Swiss banking major UBS Group AG (UBS), which is in deal to buy peer Credit Suisse Group AG (CS), reported Tuesday that its first-quarter net profit attributable to shareholders fell 52 percent to $1.03 billion from last year’s $2.14 billion. Earnings per share of $0.32 were lower than prior year’s $0.61.
Profit before tax declined 45 percent from last year to $1.50 billion. The result included an increase in provisions of $665 million related to the US residential mortgage-backed securities litigation matter.
On an underlying basis, profit before tax was $2.35 billion, down 22 percent from the prior year.
Operating expenses increased 9 percent driven by the litigation provision.
Total revenues decreased 7 percent to $8.74 billion from prior year’s $9.38 billion.
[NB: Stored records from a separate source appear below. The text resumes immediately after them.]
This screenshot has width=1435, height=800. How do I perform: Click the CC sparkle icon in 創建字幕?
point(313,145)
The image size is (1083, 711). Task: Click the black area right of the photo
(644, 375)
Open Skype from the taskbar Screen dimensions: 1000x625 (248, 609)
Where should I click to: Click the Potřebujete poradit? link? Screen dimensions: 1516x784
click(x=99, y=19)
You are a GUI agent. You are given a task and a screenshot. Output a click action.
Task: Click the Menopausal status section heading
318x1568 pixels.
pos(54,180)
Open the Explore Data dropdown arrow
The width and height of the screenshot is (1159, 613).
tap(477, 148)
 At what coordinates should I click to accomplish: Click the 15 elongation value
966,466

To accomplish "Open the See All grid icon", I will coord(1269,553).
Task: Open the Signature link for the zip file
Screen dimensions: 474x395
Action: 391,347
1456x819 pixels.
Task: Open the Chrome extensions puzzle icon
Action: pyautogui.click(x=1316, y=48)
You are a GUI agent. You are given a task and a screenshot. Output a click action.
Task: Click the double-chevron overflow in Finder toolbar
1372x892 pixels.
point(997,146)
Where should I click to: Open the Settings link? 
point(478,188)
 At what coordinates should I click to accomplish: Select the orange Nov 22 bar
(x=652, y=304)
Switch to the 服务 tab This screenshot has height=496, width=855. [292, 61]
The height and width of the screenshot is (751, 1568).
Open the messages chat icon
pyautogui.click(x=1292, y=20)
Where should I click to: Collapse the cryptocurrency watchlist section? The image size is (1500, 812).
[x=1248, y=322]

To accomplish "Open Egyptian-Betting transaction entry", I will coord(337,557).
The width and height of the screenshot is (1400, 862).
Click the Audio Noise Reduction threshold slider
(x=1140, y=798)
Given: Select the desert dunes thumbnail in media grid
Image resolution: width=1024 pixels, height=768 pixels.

Underlying revenues decreased 8 percent.
Further, the company said it intends to resume share repurchases, which were temporarily suspended following the announcement of the anticipated acquisition of Credit Suisse, as soon as possible
Looking ahead, the company said, “The macroeconomic situation going forward remains uncertain, and while concerns about the stability of banks have abated, they have not gone away. As a result, client activity levels could remain subdued in the second quarter of 2023. Weak client sentiment may affect net new assets in our asset-gathering businesses; however, we expect net interest income will remain at higher levels, compared with last year, in the current interest rate environment.”
UBS further said it is focused on completing the acquisition of Credit Suisse, most likely in the second quarter of 2023 which will advance its strategy, particularly in Global Wealth Management and Switzerland.